Now that I’ve got you thinking about this tender place in your heart, I want you to try something. I want you to try looking at yourself from a place of calm benevolence, of seeing yourself struggling under this burden of anger and guilt. I want you to send calm, healing energy to that suffering version of you, placing your hand on their forehead, the way you might a sick child. I want you to try this. Close your eyes and do it. This is the highest and best part of you taking care of yourself.

We have to start by forgiving ourselves.

Our life journey will always involve bumps in the road—it’s how we learn. The fact that most of those bumps were usually constructed (or made worse) by us, making our path significantly harder or sending us on unnecessary detours is bound to provoke irritation. We could spend all day being pissed off about it and furious when we realize we did it to ourselves. All this is possible. The way forward is to recognize what the errors were and finding a way around them. This is the heart of re-booting. This is how we will find a new path, the one we’re meant to tread.

Arriving at this point is a miracle.

See? You do lead a charmed life.

When Life Sends Us Spinning: Finding A New Point of Reference

May 21, 2015

For the vast majority of you who have never experienced a bout of vertigo, let me tell you it is one awful ride. Something goes wrong in the inner ear, which is where the body finds its equilibrium, so that it feels like everything around us is moving about, making it impossible to orient ourselves. I know several people who suffer from this debilitating condition and I’ve experienced a fleeting spin or two, myself. The thing about vertigo is you can never quite predict when it will hit, how bad it will be, or how long it will stay. It’s completely beyond our control. When vertigo strikes, one feels completely unmoored, grasping for anything that feels solid in order to regain a sense of balance.

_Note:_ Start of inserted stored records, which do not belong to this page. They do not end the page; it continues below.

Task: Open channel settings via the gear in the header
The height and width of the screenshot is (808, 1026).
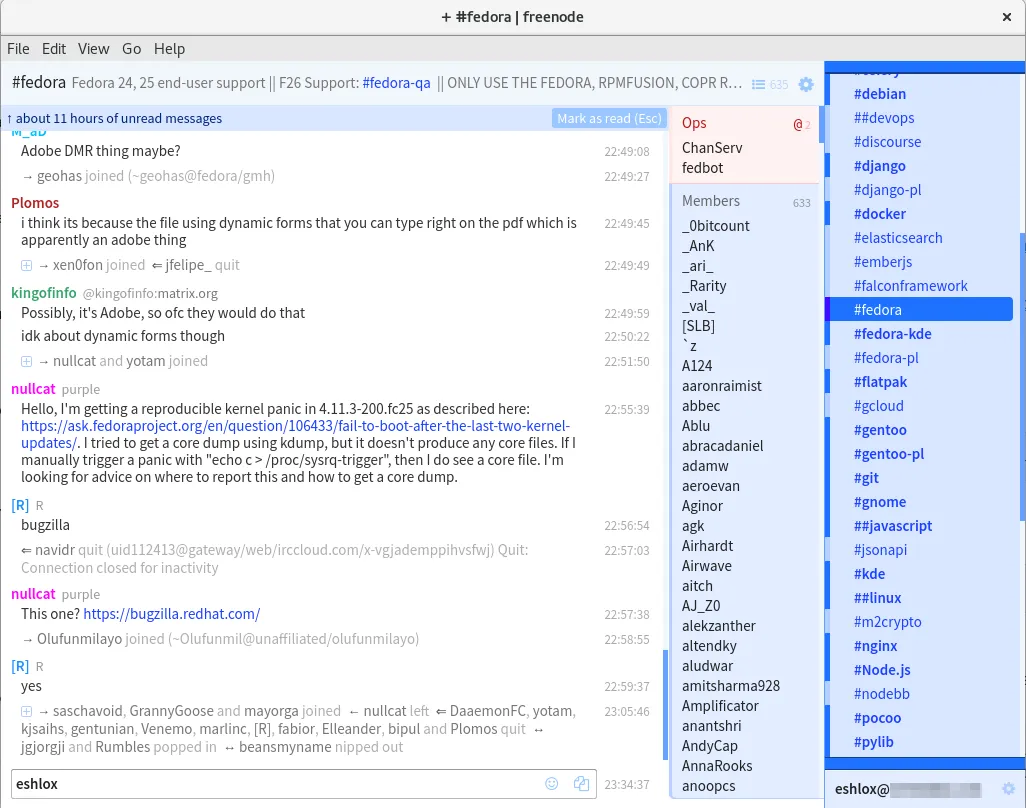Action: pyautogui.click(x=806, y=85)
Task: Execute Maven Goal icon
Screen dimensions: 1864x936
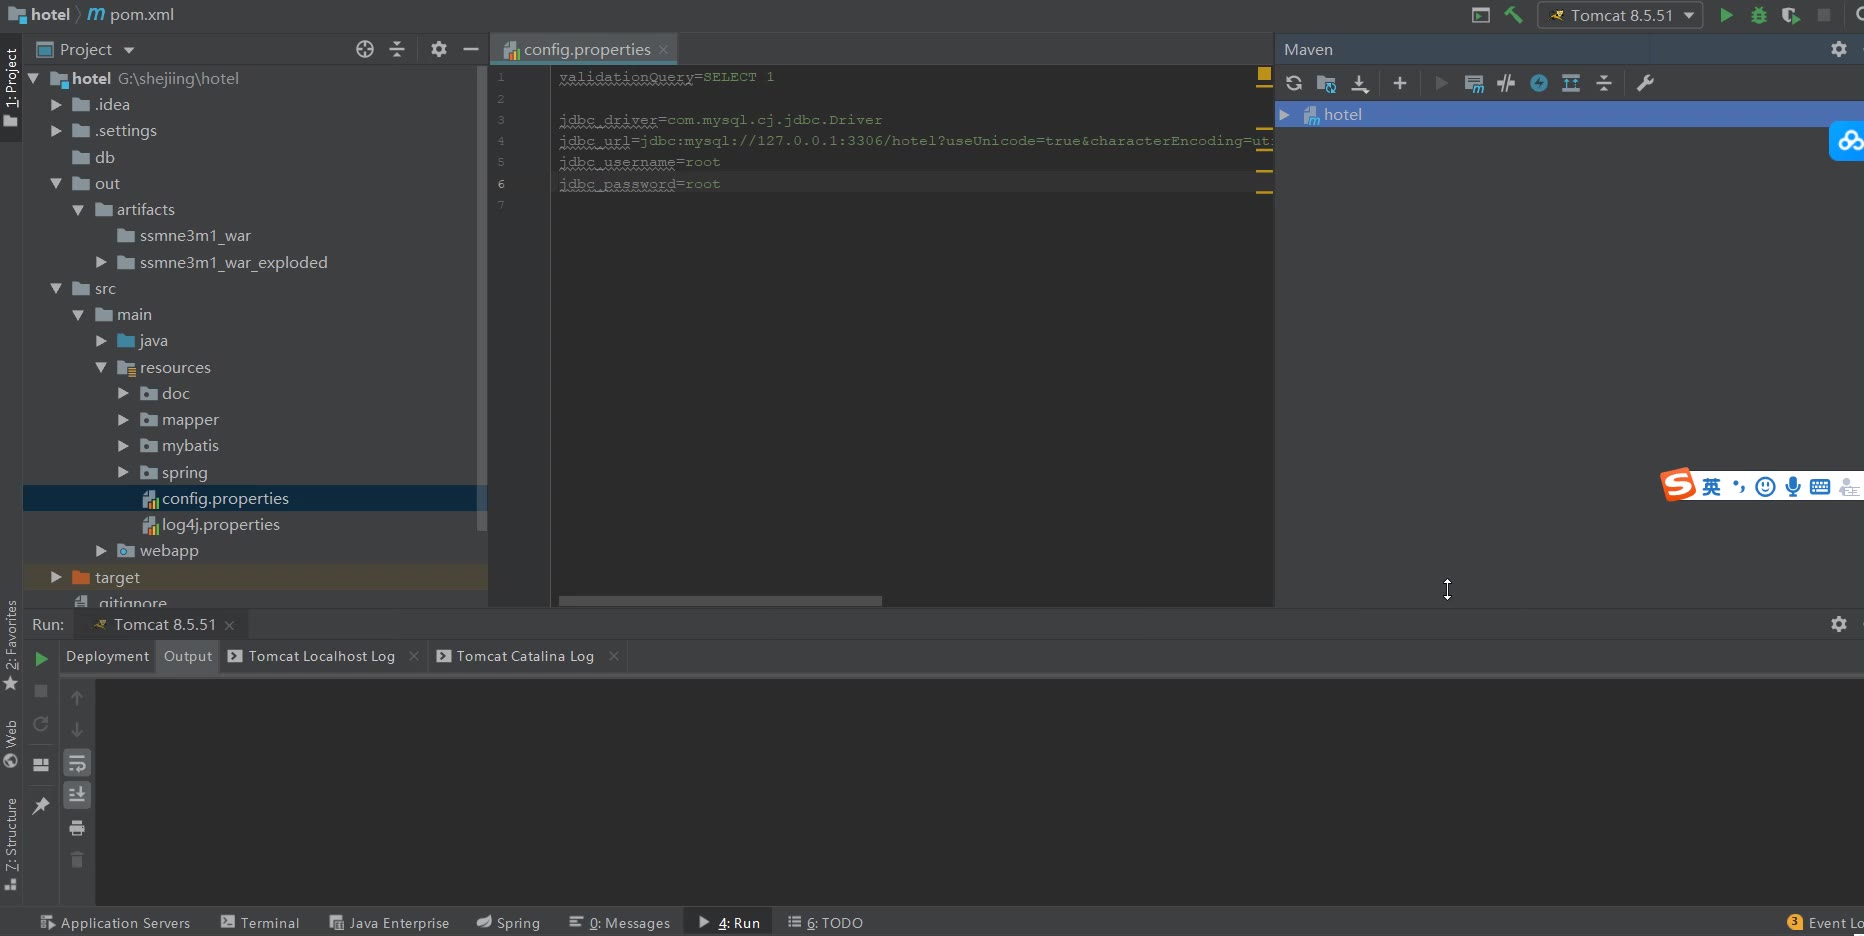Action: pyautogui.click(x=1473, y=83)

In a similar manner, there are occasions when Fate hits us smack in the face, sending our world into a tailspin. (Not all re-booting creeps upon us slowly, settling into our very marrow before we are forced to act.) Thrown for loops we didn’t see coming, our life fractures into a million little pieces, our solid frames of reference broken. If sufficiently dramatic and unrelenting, such upheaval can make us question everything from our intelligence to our ability to shoulder this burden to our faith. Nothing makes sense anymore.

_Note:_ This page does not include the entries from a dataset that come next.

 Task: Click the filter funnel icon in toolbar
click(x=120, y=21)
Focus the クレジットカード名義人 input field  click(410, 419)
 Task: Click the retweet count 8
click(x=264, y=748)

What has made your head spin?

Now, I’m treading in somewhat unknown waters with this post because I have never had a dramatic event thrust upon me where I didn’t have at least some warning that change was a comin’. But having such hints doesn’t mean it wasn’t any less difficult or painful for me to find a new point of reference when the shit hit the fan. It was faith (as evidenced through the support of those close to me) that helped get me through. When caught in a black hole where I didn’t know which way was up, where I couldn’t understand why this terrifying development had descended upon my head, and where I had no idea what else might happen or how I would make it to the next day, I clung to an abstract faith, praying to help me get through because I had nothing else to lean on. That’s how petrified and exhausted I felt. I firmly believe that benevolent support for each of us exists, whether one is religious in the traditional sense or not. Faith was what whispered to me in the darkest of my despair that, maybe, what was happening was actually a good thing—even if I couldn’t see how. Looking back, I now believe that this disorienting upheaval was needed in order to jettison my old life and priorities, thus making it possible for me to find the right trajectory. It took faith for me to trust this was possible.

There’s no medication or standardized treatment that will “cure” vertigo; it comes and goes according to its own mysterious logic. Why some people suffer from it and others do not remain unknown. We have little understanding of it and, yet, we know it exists…

What do vertigo, life crises, and faith have to do with re-booting?

They influence how we feel anchored; they impact our life balance; and they trigger our need for a re-boot. Everyone’s life goes spinning. The people who tell themselves they have an unshakeable faith and a complete understanding of how life works are the least prepared to handle those times when life turns upside down. We are meant to be tested.

How we react to these troubles is where we receive our master lessons. Whether it’s your vertigo or your faith, recycling old ideas (aka frames of reference) to regain your balance is not going to work. Oh sure, for awhile, you might hold onto the side of the bed, but doing so won’t get you down the hallway. You may have to pause, lie back down, close your eyes, and drift, unsure how long this ride is gonna last. The destruction of ideas you’ve embraced for so long is hugely disconcerting—1) you no longer believe that occupying the top job is the “everything” you thought it was; 2) the family meltdown has forced you to change your vision of yourself as the “master fixer” you thought you were; 3) now that you’re better, you no longer have the “crutch” of illness as an excuse as to why you can’t get out there and do more in your life; 4) you must now forge an identity without that certain relationship in your life—given all that’s happened, who are you now? These previous identities gave your life definition, they provided the parameters for your choices and now they’ve been obliterated. BAM! You have no choice but to find a whole new center of balance if you want to get up off that bed.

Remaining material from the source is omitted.